● Your instructions
Print only the line with "Instruction: Open the Help question mark icon" and the lines after it, ending with the last line of the material, each exactly as it stands.

● Exercise data
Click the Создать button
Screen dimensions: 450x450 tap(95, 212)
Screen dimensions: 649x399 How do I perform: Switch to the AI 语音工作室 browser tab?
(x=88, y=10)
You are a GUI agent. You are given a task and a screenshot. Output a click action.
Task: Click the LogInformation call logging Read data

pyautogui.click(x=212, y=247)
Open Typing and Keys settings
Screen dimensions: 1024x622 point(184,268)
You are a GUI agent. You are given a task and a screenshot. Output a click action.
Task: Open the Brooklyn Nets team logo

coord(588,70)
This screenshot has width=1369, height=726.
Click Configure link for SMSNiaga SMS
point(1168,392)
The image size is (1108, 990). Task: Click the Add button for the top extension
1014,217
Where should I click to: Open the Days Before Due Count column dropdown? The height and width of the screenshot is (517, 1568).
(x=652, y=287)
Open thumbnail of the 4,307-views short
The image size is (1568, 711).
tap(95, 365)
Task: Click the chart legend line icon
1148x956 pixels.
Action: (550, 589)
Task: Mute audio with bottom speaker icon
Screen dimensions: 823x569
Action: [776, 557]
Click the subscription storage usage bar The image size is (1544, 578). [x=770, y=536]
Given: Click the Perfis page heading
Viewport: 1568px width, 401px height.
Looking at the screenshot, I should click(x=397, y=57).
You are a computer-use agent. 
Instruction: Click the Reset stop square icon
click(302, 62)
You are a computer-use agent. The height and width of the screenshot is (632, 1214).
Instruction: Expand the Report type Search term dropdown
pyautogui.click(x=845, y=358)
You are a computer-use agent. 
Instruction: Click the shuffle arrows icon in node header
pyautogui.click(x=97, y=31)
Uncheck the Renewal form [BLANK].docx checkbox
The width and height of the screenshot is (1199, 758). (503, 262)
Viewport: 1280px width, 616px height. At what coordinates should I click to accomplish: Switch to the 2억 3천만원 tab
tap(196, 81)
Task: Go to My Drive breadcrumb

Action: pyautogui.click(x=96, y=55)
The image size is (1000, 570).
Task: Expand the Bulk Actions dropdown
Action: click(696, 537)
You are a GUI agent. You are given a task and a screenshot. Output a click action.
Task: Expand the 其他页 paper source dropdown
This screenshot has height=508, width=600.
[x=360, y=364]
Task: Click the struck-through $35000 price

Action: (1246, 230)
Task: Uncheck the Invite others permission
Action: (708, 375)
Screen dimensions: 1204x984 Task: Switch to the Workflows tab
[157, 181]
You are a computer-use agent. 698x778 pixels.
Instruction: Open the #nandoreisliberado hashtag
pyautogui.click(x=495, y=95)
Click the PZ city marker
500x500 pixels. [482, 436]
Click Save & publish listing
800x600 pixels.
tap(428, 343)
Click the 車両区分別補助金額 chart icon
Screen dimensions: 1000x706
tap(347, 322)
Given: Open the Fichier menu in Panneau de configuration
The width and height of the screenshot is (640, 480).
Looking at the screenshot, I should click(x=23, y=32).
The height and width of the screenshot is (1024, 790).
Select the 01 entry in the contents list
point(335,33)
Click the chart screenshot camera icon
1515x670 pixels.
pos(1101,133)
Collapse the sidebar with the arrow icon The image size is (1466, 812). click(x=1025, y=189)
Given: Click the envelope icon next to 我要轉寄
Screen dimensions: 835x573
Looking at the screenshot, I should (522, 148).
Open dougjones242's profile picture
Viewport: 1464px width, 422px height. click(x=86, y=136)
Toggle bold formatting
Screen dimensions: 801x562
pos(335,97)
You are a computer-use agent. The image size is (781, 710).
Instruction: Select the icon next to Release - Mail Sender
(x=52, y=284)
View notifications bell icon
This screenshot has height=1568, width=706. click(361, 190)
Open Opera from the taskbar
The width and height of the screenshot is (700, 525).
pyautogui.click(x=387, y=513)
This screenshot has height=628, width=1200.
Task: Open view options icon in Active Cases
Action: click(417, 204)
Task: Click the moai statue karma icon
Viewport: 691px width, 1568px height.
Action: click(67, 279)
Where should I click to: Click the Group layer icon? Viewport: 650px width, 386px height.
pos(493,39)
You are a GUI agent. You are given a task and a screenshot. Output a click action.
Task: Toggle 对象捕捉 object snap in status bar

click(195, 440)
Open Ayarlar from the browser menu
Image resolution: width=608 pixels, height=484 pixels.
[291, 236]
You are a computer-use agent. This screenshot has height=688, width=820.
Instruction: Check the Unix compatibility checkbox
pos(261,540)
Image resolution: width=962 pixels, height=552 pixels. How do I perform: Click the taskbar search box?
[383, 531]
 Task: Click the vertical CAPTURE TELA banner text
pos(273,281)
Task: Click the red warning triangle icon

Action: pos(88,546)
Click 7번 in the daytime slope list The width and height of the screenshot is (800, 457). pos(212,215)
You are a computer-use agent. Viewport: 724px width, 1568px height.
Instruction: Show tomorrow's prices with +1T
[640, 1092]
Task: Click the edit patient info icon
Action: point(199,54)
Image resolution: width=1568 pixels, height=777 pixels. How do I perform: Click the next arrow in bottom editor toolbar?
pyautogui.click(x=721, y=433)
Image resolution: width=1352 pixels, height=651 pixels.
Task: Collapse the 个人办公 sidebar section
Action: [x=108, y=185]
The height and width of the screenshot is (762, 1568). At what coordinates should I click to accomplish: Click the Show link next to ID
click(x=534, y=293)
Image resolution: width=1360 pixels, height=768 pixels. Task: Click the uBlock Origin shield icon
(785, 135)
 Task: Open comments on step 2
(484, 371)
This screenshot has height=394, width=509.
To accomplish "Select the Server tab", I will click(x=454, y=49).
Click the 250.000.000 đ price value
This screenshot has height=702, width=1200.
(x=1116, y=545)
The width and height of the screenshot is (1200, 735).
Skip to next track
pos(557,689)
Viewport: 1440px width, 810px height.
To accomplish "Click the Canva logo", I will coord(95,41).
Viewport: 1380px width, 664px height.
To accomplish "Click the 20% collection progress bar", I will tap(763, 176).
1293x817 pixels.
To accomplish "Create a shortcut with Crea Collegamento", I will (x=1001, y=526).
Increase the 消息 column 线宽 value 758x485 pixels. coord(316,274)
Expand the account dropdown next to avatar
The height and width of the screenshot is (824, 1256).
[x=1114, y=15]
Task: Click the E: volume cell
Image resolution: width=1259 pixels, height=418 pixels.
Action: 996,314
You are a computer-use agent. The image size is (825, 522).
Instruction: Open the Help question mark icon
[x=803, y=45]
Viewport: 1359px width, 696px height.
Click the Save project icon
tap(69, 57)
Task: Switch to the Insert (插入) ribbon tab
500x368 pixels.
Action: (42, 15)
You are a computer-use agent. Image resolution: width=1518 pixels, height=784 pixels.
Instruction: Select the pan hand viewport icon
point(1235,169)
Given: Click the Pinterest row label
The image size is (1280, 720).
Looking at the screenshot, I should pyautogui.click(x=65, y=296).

● Answer
Instruction: Open the Help question mark icon
[x=803, y=45]
Viewport: 1359px width, 696px height.
Click the Save project icon
tap(69, 57)
Task: Switch to the Insert (插入) ribbon tab
500x368 pixels.
Action: (42, 15)
You are a computer-use agent. Image resolution: width=1518 pixels, height=784 pixels.
Instruction: Select the pan hand viewport icon
point(1235,169)
Given: Click the Pinterest row label
The image size is (1280, 720).
Looking at the screenshot, I should pyautogui.click(x=65, y=296).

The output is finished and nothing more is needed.